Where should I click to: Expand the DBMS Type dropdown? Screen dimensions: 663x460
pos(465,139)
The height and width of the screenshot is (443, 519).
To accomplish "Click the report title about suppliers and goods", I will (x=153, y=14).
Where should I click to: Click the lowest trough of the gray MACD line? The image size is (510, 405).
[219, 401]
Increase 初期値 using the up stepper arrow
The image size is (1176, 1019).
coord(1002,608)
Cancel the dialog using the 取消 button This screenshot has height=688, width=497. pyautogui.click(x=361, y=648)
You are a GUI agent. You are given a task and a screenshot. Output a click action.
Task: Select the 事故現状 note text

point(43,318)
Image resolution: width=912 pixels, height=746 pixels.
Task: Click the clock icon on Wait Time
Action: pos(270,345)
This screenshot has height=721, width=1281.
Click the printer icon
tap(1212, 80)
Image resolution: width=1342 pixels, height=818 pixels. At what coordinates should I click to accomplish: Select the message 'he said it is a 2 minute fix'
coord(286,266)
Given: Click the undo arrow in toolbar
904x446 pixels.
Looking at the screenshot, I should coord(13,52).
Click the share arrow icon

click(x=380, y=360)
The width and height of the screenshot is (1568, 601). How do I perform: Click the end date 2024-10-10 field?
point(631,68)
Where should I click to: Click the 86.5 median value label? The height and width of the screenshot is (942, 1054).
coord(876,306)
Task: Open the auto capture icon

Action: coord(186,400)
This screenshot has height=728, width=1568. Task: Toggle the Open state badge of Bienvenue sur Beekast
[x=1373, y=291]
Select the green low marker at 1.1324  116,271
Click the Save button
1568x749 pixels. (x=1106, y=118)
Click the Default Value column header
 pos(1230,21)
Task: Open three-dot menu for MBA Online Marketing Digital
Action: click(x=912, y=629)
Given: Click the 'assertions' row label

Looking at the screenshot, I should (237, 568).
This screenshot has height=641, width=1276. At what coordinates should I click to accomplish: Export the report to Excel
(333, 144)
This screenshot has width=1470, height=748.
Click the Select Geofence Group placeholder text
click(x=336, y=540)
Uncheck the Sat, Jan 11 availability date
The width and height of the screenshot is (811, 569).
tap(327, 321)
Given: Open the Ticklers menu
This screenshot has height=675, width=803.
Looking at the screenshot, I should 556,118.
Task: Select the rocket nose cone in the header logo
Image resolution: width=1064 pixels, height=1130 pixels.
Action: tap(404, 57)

━━━━━━━━━━━━━━━━

» **Work request**:
Copy out the lines of the records above in which the string "using" appears.

» **Answer to this problem**:
Increase 初期値 using the up stepper arrow
Cancel the dialog using the 取消 button This screenshot has height=688, width=497. pyautogui.click(x=361, y=648)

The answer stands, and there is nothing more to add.